عَنْ مُحَمَّدِ بْنِ قَيْسٍ الْهَمْدَانِيُّ، قَالَ: سَمِعْتُ أَبَا مُوسَى الْهَمْدَانِيَّ، رَأَيْتُ عَلِيًّا وَهُمْ يَطْلُبُونَ الْمُخْدَجَ وَهُوَ يَعْرَقُ، وَيَقُولُ " مَا كَذَبْتُ وَلا كُذِّبْتُ "، فَلَمَّا وَجَدَهُ خَرَّ سَاجِدًا
Dari Muhammad bin Qais Al-Hamdaaniy, ia berkata : Aku mendengar Abu Muusaa Al-Hamdaaniy : “Aku melihat ‘Aliy dan mereka (pasukan ‘Aliy) sedang mencari (mayat) orang yang cacat tangannya[1] (pasca perang Nahrawaan). Ia (‘Aliy) berkeringat, dan berkata : “Aku tidak berdusta dan aku tidaklah didustai”. Ketika ‘Aliy mendapatkan orang tersebut, ia pun bersungkur sujud (bersyukur kepada Allah)[2] [Diriwayatkan oleh Al-Kharaaithiy dalam Asy-Syukr no. 65; sanadnya hasan[3]].
عَنْ أَبِي عَوْنٍ، عَنْ رَجُلٍ، أَنَّ أَبَا بَكْرٍ رَضِيَ اللَّهُ عَنْهُ " لَمَّا أَتَاهُ فَتْحُ الْيَمَامَةِ، سَجَدَ "
عَنْ أَبِي عَوْنٍ الثَّقَفِيِّ، عَنْ رَجُلٍ لَمْ يُسَمِّهِ، " أَنَّ أَبَا بَكْرٍ لَمَّا أَتَاهُ فَتْحُ الْيَمَامَةِ سَجَدَ "
Dari Abu ‘Aun (Ats-Tsaqafiy), dari seorang laki-laki : Bahwasannya Abu Bakr radliyallaahu ‘anhu ketika datang kepadanya khabar kemenangan perang Yamaamah (dengan terbunuhnya Musailamah Al-Kadzdzaab), ia bersujud [Diriwayatkan oleh Al-Baihaqiy 2/371 (2/519) no. 3940].
Sujud syukur tidak disyaratkan suci dari hadats dan menghadap kiblat, karena ia bukan termasuk bagian dari hukum-hukum shalat. Akan tetapi, lebih utama (afdlal) untuk bersuci dan menghadap kiblat [Al-Ikhtiyaaraat Al-‘Ilmiyyah oleh Ibnu Taimiyyah, hal. 240. Baca juga : Tahdziibus-Sunan li-Ibnil-Qayyim 1/55]. Tidak ada dalil yang menunjukkan bahwa ketika sujud syukur mesti didahului dengan takbir, lalu tasyahud dan salam, sehingga semua hal itu tidak ada dasarnya dari Nabi shallallaahu ‘alaihi wa sallam dan para shahabat radliyallaahu ‘anhum [Majmuu’ Fataawaa Ibni Taimiyyah, 21/277 & 23/169]. Tidak ternukil pula bacaan tertentu ketika sujud dari Nabi shallallaahu ‘alaihi wa sallam, sehingga dianjurkan bagi yang sujud untuk memperbanyak ucapan syukur kepada Allah ta’ala atas nikmat yang diberikan-Nya [As-Sailul-Jaraar 1/285].
Wallaahu a’lam bish-shawwaab.
[abul-jauzaa’ – perumahan ciomas permai, ciapus, ciomas, bogor – 07081434/16062013 – 01:09].

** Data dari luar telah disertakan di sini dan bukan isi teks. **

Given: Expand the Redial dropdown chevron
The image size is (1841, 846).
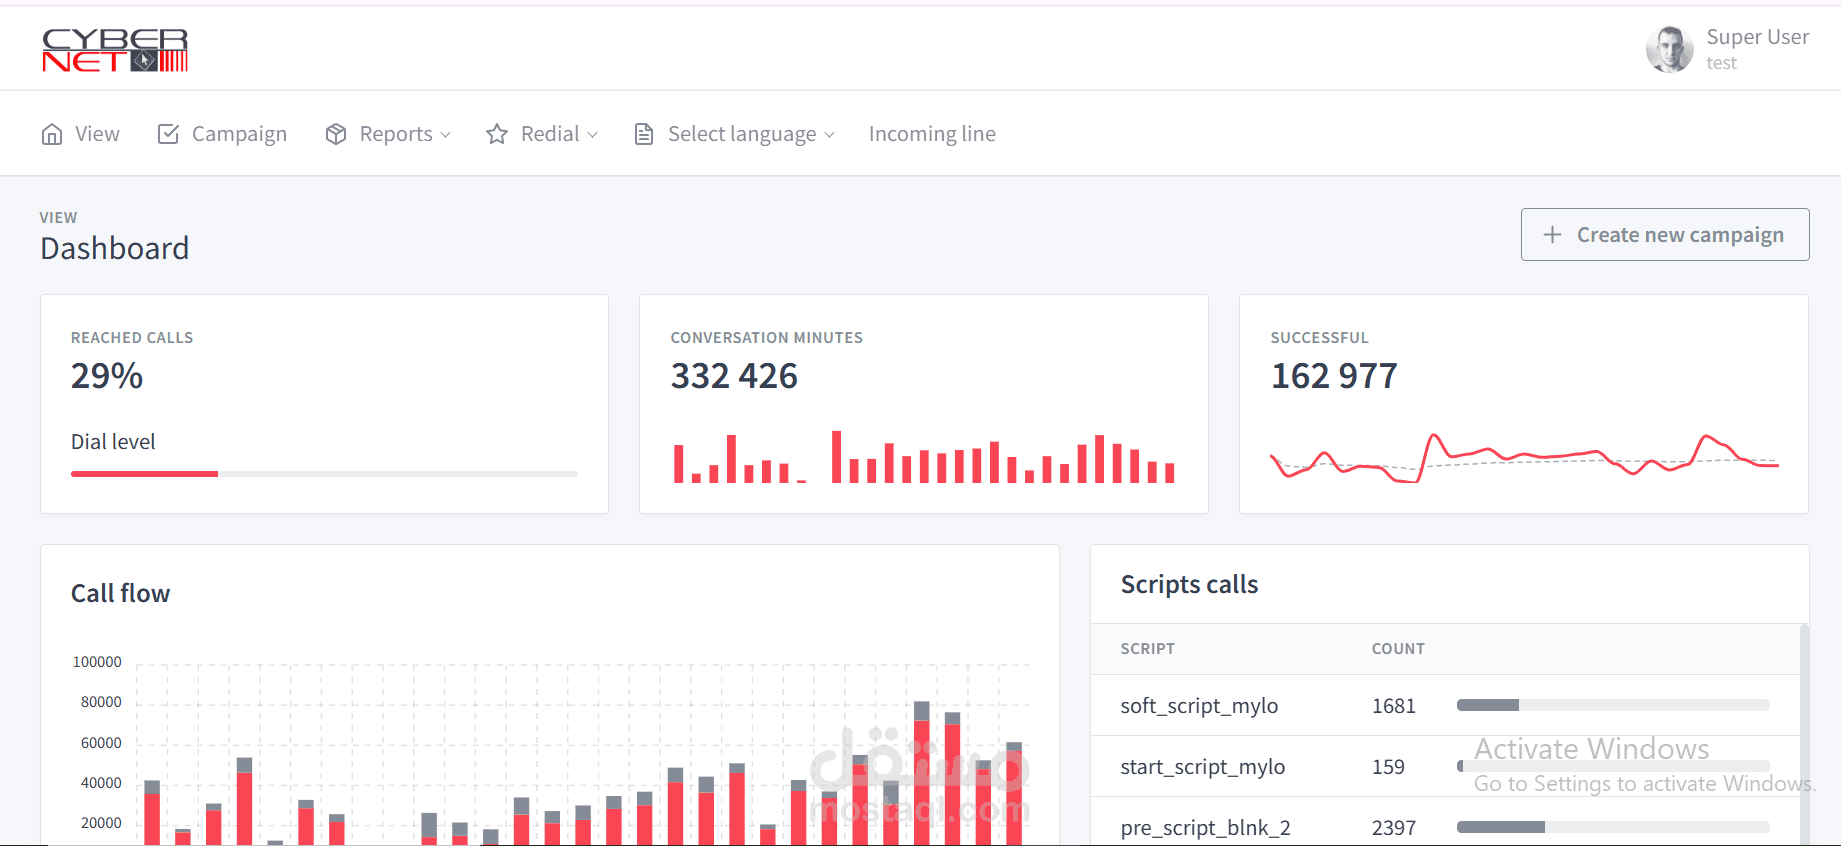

[1]      Yaitu orang yang Khawaarij yang dicirikan Nabi shallallaahu ‘alaihi wa sallam dalam riwayat ‘Aliy yang lain :
عَنْ عَلِيٍّ، قَالَ: ذَكَرَ الْخَوَارِجَ، فَقَالَ: فِيهِمْ رَجُلٌ مُخْدَجُ الْيَدِ، أَوْ مُودَنُ الْيَدِ أَوْ مَثْدُونُ الْيَدِ، لَوْلَا أَنْ تَبْطَرُوا لَحَدَّثْتُكُمْ بِمَا وَعَدَ اللَّهُ الَّذِينَ يَقْتُلُونَهُمْ عَلَى لِسَانِ مُحَمَّدٍ صَلَّى اللهُ عَلَيْهِ وَسَلَّمَ "، قَالَ: قُلْتُ: " آنْتَ سَمِعْتَهُ مِنْ مُحَمَّدٍ صَلَّى اللهُ عَلَيْهِ وَسَلَّمَ " قَالَ: " إِي وَرَبِّ الْكَعْبَةِ، إِي وَرَبِّ الْكَعْبَةِ، إِي وَرَبِّ الْكَعْبَةِ "
Dari ‘Aliy : Ia (‘Aliy) menyebut-nyebut Khawaarij, lalu berkata : “Diantara mereka ada seorang laki-laki yang cacat tangannya, atau tangannya kecil, atau tangannya punya benjolan/kelenjar. Seandainya kalian tidak meremehkannya, niscaya akan aku ceritakan kepada kalian sesuatu yang telah Allah janjikan melalui lisan Muhammad shallallaahu ‘alaihi wa sallam kepada orang-orang yang membunuh mereka (akan pahala yang besar). Aku (perawi) berkata : “Engkau mendengarnya dari Muhammad shallallaahu ‘alaihi wa sallam ?”. Ia (‘Aliy) menjawab : “Ya demi Rabb Ka’bah, ya demi Rabb Ka’bah, ya demi Rabb Ka’bah” [Diriwayatkan oleh Muslim no. 1066].
[2]      ‘Aliy bin Abi Thaalib radliyallaahu ‘anhu sujud syukur karena ia menjadi yakin bahwa yang ia perangi benar-benar Khawaarij, bukan yang lain.
[3]      Abu Muusaa Al-Hamdaaniy mempunyai mutaba’ah dari Abu Mu’min Al-Waatsiliy dan Thaariq bin Ziyaad.

Comments

Anonim mengatakan...

assalamu alaikum warahmatullahi wabarakatuh,

maaf uztad, sy nanya diluar tema.
Bagaimana tanggapan uztad jika ada orang yg mengatakan bahwa Nabi Adam masih hidup, karna tdk ada dlm Alquran & hadits yg menyebutkan kematian Nabi Adam

Mohon dibuatkan artikel yg membahas kematian nabi Adam.

jazakallahu Khoir

Abu Al-Jauzaa' : mengatakan...

Wa'alaikumus-salaam warahmatullaahi wabarakaatuh. Karena kematian adalah hal alamiah yang dialami setiap makhluk hidup dan dapat dinalar dengan akal sehat, maka menyatakanNabi Adam belum meninggal itulah yang mesti mengemukakan dalil.